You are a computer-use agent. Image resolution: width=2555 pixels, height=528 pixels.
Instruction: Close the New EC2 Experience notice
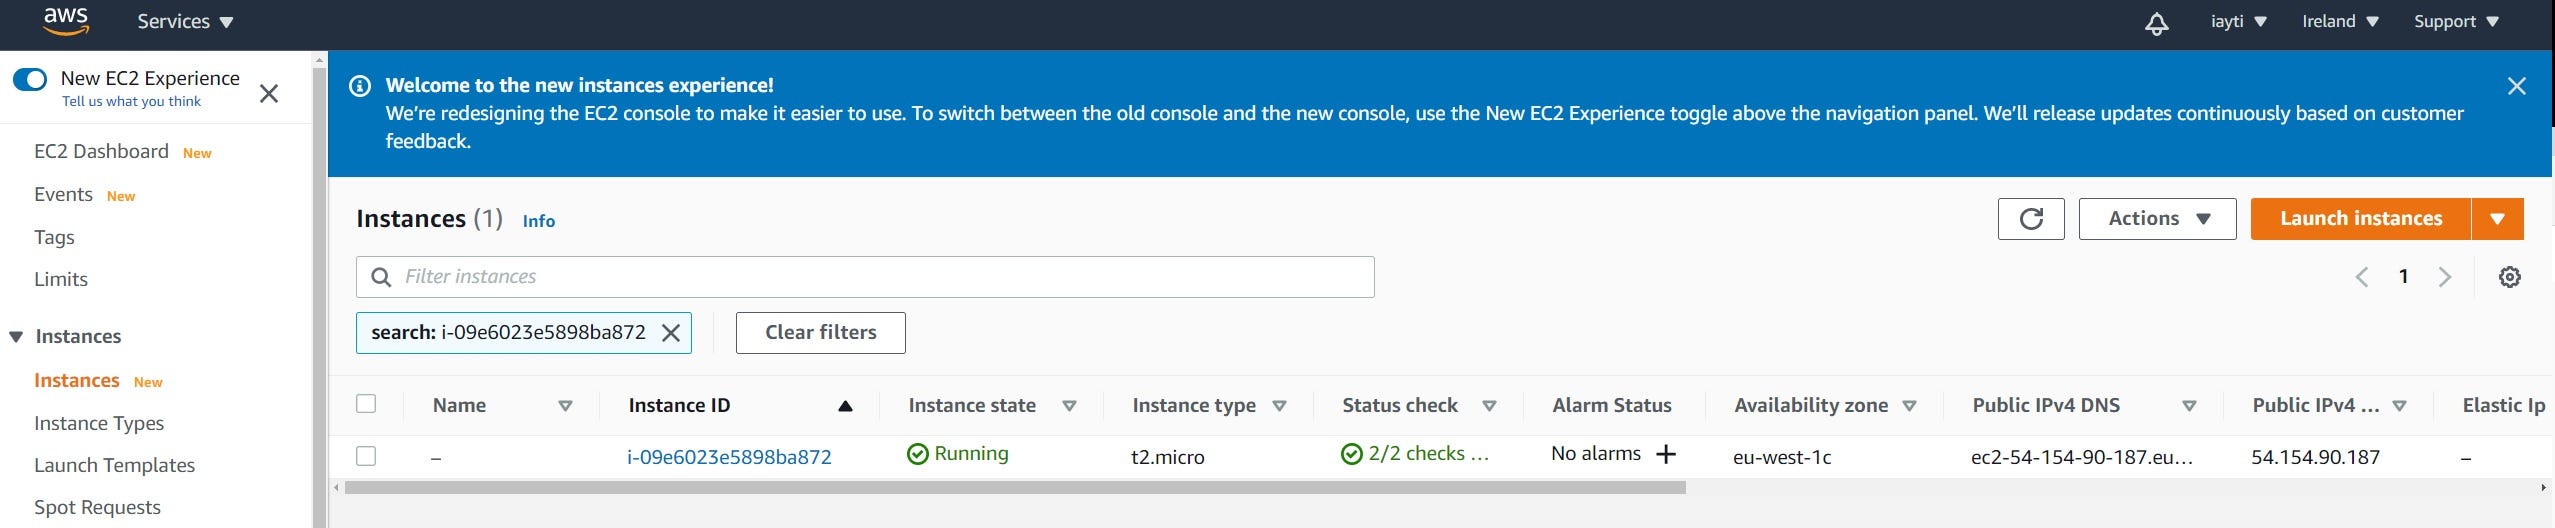point(268,94)
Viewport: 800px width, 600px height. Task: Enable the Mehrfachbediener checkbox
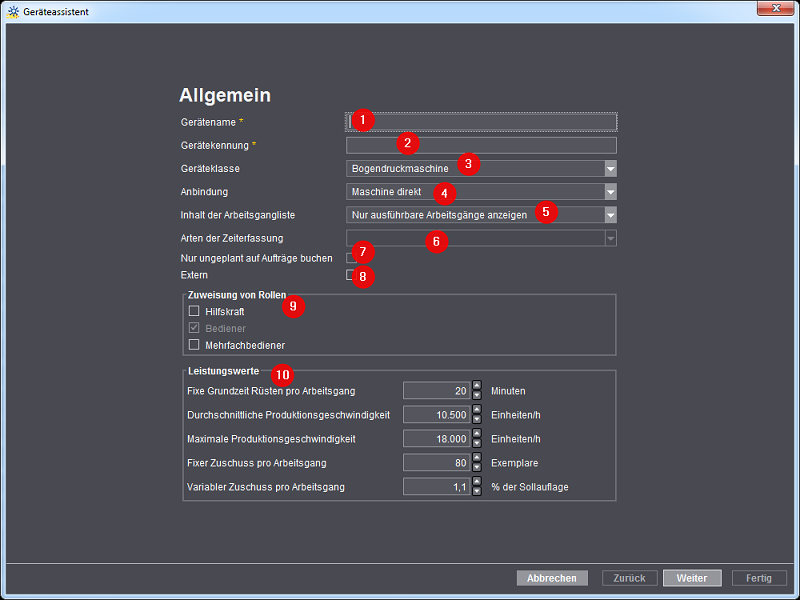194,345
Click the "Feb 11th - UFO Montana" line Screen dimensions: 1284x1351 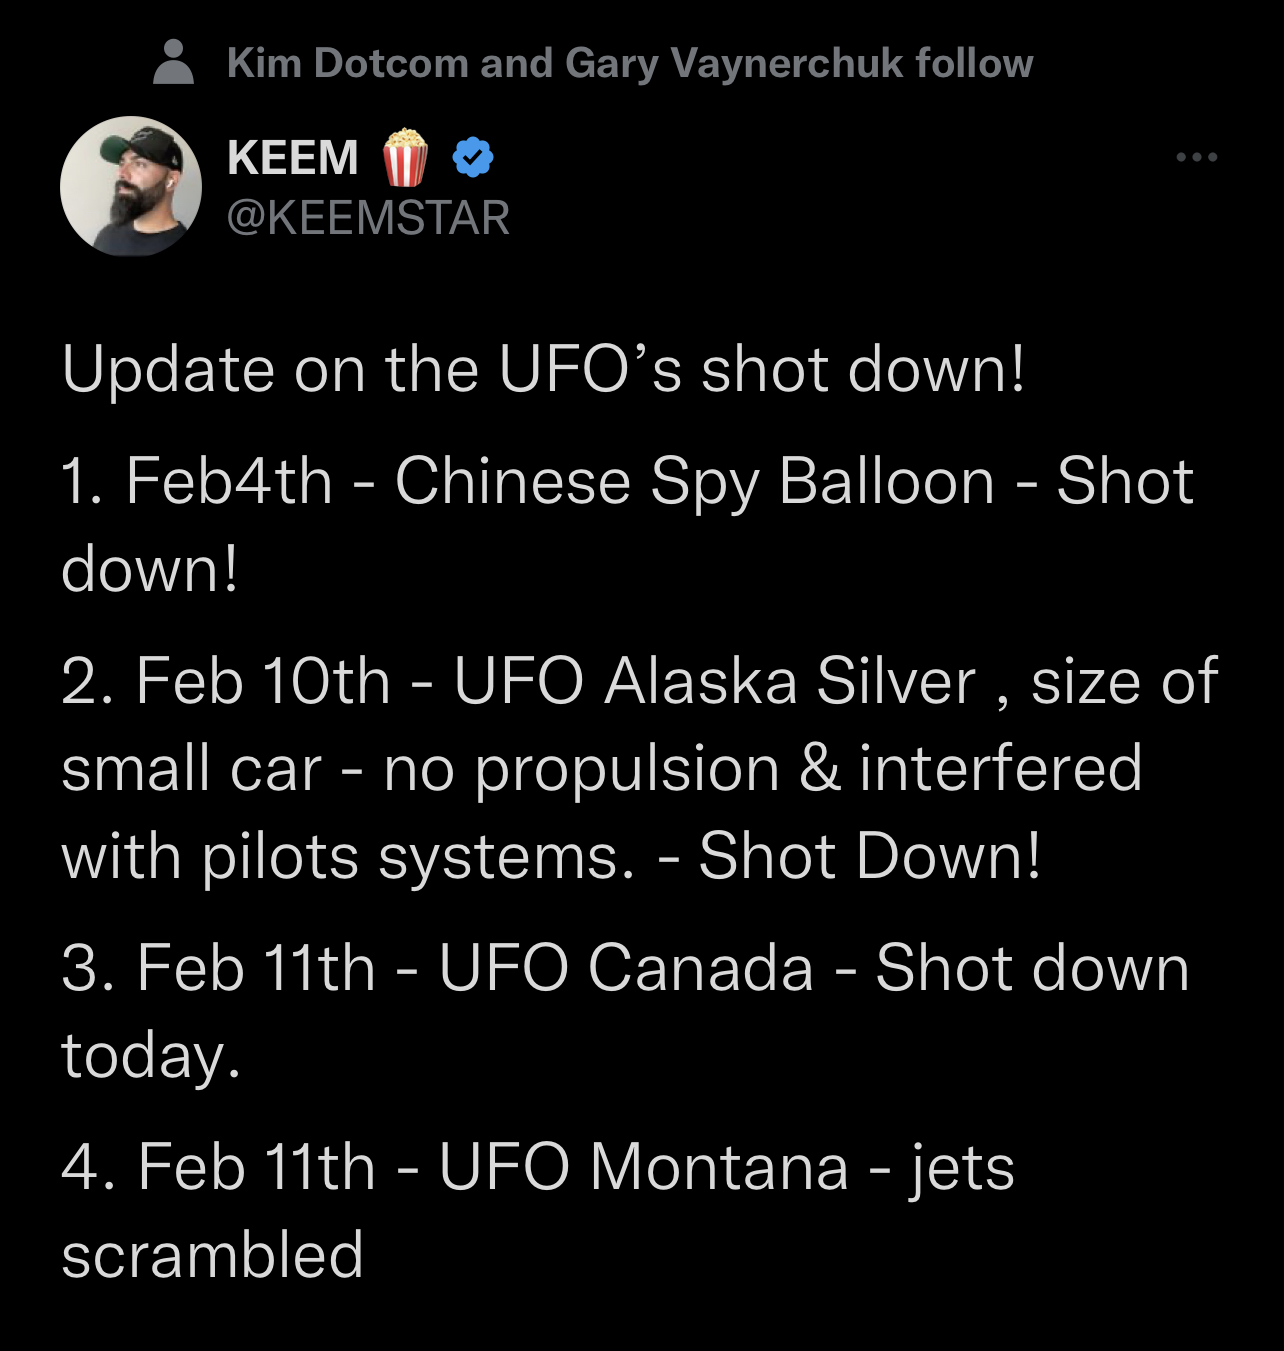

----------

## Exercise objective
Leaving the images out, return every record exactly.

## Answer below
You are a computer-use agent. Image resolution: width=2555 pixels, height=528 pixels.
Instruction: Close the New EC2 Experience notice
point(268,94)
Viewport: 800px width, 600px height. Task: Enable the Mehrfachbediener checkbox
194,345
Click the "Feb 11th - UFO Montana" line Screen dimensions: 1284x1351 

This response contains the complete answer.